Previous studies demonstrated by parasexual genetic methods that strains with the mel3 and mel4 genotypes are representative of mutants with defects in two different enzymes that function during the conversion of acetyl-CoA or malonyl-CoA to 1,3,6,8-THN (12, 13). Strains with mutations in these genes can be differentiated also by physiological methods (13). Thus, comparisons of wdpks1Δ-1 with strains with one or the other of these two mutations, plus complementation studies with the cloned WdPKS1 gene itself, can be used to distinguish such mutants. For example, although none of the strains with the mel3, mel4, or wdpks1Δ mutations secrete visible intermediates into the culture medium, the wdpks1Δ-1 strain contact cross-feeds with strains with the mel4 mutation (Fig. (Fig.2C),2C), whereas wdpks1Δ-1 does not do the same with strains with the mel3 mutation (13).

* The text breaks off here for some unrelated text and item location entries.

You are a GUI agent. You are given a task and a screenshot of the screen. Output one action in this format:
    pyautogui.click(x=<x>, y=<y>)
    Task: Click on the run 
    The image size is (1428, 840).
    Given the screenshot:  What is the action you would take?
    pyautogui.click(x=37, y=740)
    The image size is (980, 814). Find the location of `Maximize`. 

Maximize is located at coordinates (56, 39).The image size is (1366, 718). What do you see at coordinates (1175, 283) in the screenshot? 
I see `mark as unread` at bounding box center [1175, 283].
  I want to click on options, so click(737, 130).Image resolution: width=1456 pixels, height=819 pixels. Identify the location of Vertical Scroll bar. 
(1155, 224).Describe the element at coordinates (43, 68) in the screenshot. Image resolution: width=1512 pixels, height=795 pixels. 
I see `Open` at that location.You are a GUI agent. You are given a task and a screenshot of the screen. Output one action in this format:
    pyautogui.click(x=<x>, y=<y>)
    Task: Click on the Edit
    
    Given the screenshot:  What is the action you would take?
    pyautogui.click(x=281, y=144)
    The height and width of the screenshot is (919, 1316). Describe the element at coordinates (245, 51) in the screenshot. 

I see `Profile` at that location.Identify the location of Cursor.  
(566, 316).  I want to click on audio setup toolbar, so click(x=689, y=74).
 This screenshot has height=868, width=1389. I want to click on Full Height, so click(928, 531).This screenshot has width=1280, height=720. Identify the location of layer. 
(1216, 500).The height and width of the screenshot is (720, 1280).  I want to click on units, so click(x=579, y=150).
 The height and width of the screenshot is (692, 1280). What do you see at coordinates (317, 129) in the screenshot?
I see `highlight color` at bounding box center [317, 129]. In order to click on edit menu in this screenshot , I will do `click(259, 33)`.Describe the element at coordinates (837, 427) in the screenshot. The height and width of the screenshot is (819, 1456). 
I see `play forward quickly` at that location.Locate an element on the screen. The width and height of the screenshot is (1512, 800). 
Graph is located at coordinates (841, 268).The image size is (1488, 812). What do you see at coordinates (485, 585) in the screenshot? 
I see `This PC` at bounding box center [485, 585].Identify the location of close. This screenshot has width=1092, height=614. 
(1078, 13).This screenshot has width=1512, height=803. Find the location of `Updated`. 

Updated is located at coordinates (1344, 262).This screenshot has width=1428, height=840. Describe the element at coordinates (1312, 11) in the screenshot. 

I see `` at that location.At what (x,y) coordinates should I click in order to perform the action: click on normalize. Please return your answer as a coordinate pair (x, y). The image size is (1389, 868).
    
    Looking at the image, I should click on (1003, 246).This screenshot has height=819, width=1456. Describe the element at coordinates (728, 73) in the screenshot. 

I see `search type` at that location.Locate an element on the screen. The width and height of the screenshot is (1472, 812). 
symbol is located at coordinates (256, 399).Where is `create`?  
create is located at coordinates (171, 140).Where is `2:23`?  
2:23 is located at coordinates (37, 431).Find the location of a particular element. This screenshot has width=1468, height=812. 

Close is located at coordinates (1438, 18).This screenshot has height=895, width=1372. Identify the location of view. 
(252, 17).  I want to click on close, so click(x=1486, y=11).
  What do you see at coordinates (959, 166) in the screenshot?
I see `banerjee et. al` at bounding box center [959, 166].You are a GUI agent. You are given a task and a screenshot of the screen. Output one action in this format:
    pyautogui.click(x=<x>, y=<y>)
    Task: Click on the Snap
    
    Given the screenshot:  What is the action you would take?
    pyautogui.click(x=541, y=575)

Also, whereas the latter two mutant types are both very white, strains with the mel4 mutation are more beige than white with time on YPD or MCD agar, which previously suggested that mel3 represents a lesion in an enzyme that functions prior to mel4 (13). Finally, when grown on 1% (wt/vol) acetate-supplemented MCD agar, wdpks1Δ-1 and strains with the mel3 lesion remained white, whereas strains with the mel4 lesion turned black (Fig. (Fig.2D).2D). Although the basis of these contact cross-feeding and acetate effects is not clear, these physiological tests support the hypothesis that two enzymes are involved in the conversion of acetyl-CoA or malonyl-CoA to 1,3,6,8-THN in W. dermatitidis and that the wdpks1Δ disruption mutants are equivalent to the previously described mutants with mel3 lesions (13). Furthermore, although WdPKS1 complemented strains with the mel3 lesion, it did not complement a strain with a mel4 lesion. Thus, although the nature of the mel3 mutation is now clear, that of mel4 remains unknown. In this respect, in most fungal 1, 8-DHN melanin systems, there is only one structural polyketide synthase gene known to contribute at this step in the pathway (19, 21, 29, 50). The cloning of the MEL4 gene in the future will enable us to understand better 1,8-DHN melanin biosynthesis in the human pathogen W. dermatitidis and the differences between the pathways in W. dermatitidis and in other black fungi. Unfortunately all attempts to clone this gene by complementation or by insertional mutagenesis and marker rescue have failed (unpublished data).

Genes involved in 1,8-DHN melanin synthesis are clustered in some fungi and not in others. In A. alternata, a melanin pathway gene cluster has been identified that contains at least three pathway biosynthetic genes within a 30-kb region (25), which encode the polyketide synthase, the scytalone dehydratase, and the 1,3,8-THN reductase. Cloning of these three genes in C. lagenarium was also reported (28, 39, 44). However, in contrast to A. alternata it appears that these same genes are not closely linked in C. lagenarium (27). In M. grisea, classical genetic analysis with melanin mutants indicates none of the pathway genes are closely linked (10). Although pathway genes have not been isolated for C. miyabeanus and Cochliobolus heterostrophus, classical genetics analysis indicates that in both organisms the polyketide synthase and the 1, 3, 8-THN reductase genes but not the scytalone dehydratase gene, are linked (28). In W. dermatitidis, two independently isolated cosmid clones containing WdPKS1 were used to transform mutants with mel1, mel2, and mel4 lesions. However, in no case was complementation observed. Thus, it appears that the mel4 mutation (representative of the unknown enzyme in the pathway) and the genes for the scytalone reductase and for the 1,8-DHN oxidase (polymerase) are not closely linked with WdPKS1. More extensive searches to identify these genes and others related to 1,8-DHN melanin biosynthesis in W. dermatitidis are in progress.


We thank Michael J. Wheeler for his helpful suggestions and for scytalone. We also thank X.-C. Ye and Z. Wang for discussion and technical assistance.

This research was supported by a grant to P. J. Szaniszlo from the National Institute of Allergy and Infectious Diseases (AI 33049).